Among the recent ERISA case petitions now before the Supreme Court, one asks the court to revisit its unanimous 2014 ruling that set a high bar for plaintiffs in making fiduciary breach claims about company stock in defined contribution plans.
The court ruled in the 2014 case in Fifth Third Bancorp vs. Dudenhoeffer et al. — and which it reiterated in its 2016 decision in Harris vs. Amgen — on specific guidelines that lower courts should follow to determine if a complaint should be dismissed or be allowed to go to trial.
In its March 8 petition, the Retirement Plans Committee of IBM asked the court to reaffirm its guidelines and declare that a New York federal appeals court was "plainly mistaken" in interpreting the stock-drop standards. The appeals court decision "reopens the door to lawyer-driven class actions that spring up after every stock drop," the petition said.
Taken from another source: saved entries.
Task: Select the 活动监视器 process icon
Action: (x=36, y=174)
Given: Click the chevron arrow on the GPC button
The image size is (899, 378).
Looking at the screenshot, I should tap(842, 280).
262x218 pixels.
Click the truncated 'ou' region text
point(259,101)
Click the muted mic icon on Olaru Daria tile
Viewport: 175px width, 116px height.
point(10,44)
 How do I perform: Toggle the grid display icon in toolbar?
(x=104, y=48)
The plaintiff, a participant in an IBM 401(k) plan, asked the Supreme Court to reject IBM's request, saying the appeals court correctly followed the litigation guidelines. "Lacking any basis to criticize" the decision, "petitioners make a variety of bombastic claims about the parade of horribles about to descend on the federal courts" due to the ruling, according to court documents.
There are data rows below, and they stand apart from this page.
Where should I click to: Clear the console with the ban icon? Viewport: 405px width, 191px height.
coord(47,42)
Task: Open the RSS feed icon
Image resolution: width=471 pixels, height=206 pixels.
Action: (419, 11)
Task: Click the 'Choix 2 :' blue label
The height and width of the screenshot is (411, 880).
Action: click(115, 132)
The IBM case — Retirement Plans Committee of IBM et al. vs. Larry W. Jander, et al. — represents a rare victory for plaintiffs.
Since the Supreme Court's 2014 ruling, U.S. District Courts have repeatedly dismissed — backed by appeals courts — plaintiffs' allegations that sponsors violated ERISA in managing investment menus containing a company stock fund.
Participants sued IBM in 2015, saying its 401(k) plan managers should have acted to protect holders of company stock due to IBM's writing down $2.4 billion of a troubled microelectronics unit and paying $1.5 billion to another company to take the unit.
A District Court judge ruled in September 2016 and September 2017 that participants failed to show a prudent fiduciary could have taken actions without causing more harm than good, referencing the Supreme Court's guidelines.
In December 2018, the 2nd Circuit Court of Appeals reversed and remanded the ruling. A three-judge panel said participants "plausibly allege" that plan managers "had the requisite knowledge" that IBM's stock was overvalued due to the microelectronics unit's problems. "The allegations regarding the sale of the microelectronics business … tip the scales toward plausibility," the court wrote.
The appeals court ruling "is unsettling given Dudenhoeffer and Amgen," said Aliya Robinson, senior vice president, retirement compensation policy, for the ERISA Industry Committee, Washington.
Her organization, the American Benefits Council and the U.S. Chamber of Commerce jointly filed an amicus brief arguing that if the appeals court decision prevails, employers will be discouraged from offering employee stock ownership plans "for fear of being forced into high-dollar settlements or incurring significant legal fees to defend imprudence claims."